[LINK] Net helps criminals: Vanstone
Thu, 01 Jun 2000 16:20:13 +1000
Bad Internet, naughty Internet, go away Internet
Net helps criminals: Vanstone
australianIT.com.au STAFF and AAP
CRIMINALS had new opportunities to launder dirty money thanks to the
Internet and e-commerce, Justice and Customs Minister Amanda Vanstone
"Cybercrime goes way beyond e-commerce," she told the Third Annual meeting
of the Asia/Pacific Group on Money Laundering. "The big time criminals
don't carry the drugs or kill the victims - they pay others to do their
dirty work, but they do sit very close to the cash."
Senator Vanstone said the Internet made following the money trail more
complex, difficult and expensive for law enforcement agencies. "The
internet enables illicit funds to be transferred around the world at the
touch of a button, virtually without trace and without the criminal having
to put in a personal appearance," she said. "It makes life easier for drug
traffickers, under the counter arms dealers and other criminals."

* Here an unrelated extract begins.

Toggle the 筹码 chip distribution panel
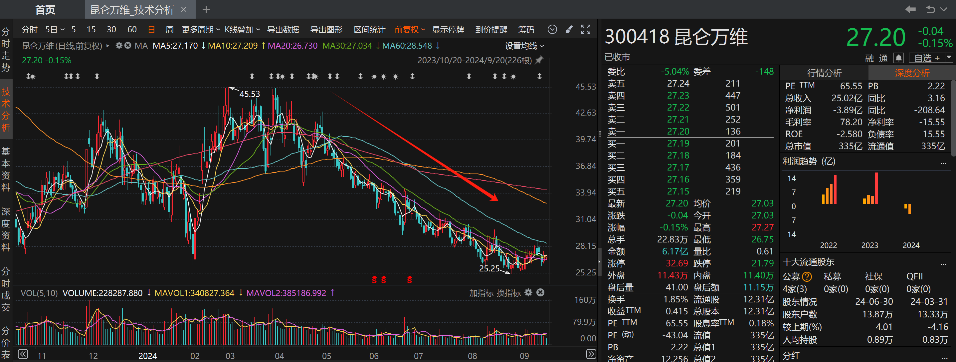This screenshot has width=956, height=362. [526, 30]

Financial systems became more vulnerable to money laundering as they became
more electronically accessible, she said.
The International Monetary Fund (IMF) estimates that $US600 billion ($A1.05
trillion) is laundered annually from the proceeds of illegal drug
trafficking alone, she said. Senator Vanstone defended the government's
12-month ban on Internet gambling ... it took time she said, to plug the
electronic loopholes that criminals could exploit. She warned the 17
members from South Pacific nations that allowing money laundering invited
international criminals to corrupt financial and government systems.
Countries that allowed money laundering also could find themselves
economically and politically isolated. "We need to remember that money
laundered by organised crime represents the fruits of drug trafficking,
arms dealing, prostitution, trade in human beings, kidnapping and
extortion," Senator Vanstone said. "Tolerating these tainted funds means
tolerating the human misery that generated them in the first instance."
Large inflows and outflows of illicit funds could seriously destabilise
smaller financial systems and open their economies to attacks by organised
crime. She told reporters that laundered money added nothing to a nation's
GDP. "In fact (it) invites corruption of law enforcement agencies and of
governments and consequently can produce instability." She warned that
small nations were most at risk, but stressed there had been a "great
co-operative effort in Pacific to resist the crime".
Australia had strong anti-laundering legislation and financial tracking
capacity, but it was critical to remain vigilant because the criminals paid
for the best legal, accounting and technological advice, Senator Vanstone
What a wonderful day we've had. You have learned something and
I have learned something. Too bad we didn't learn it sooner.
We could have gone to the movies instead.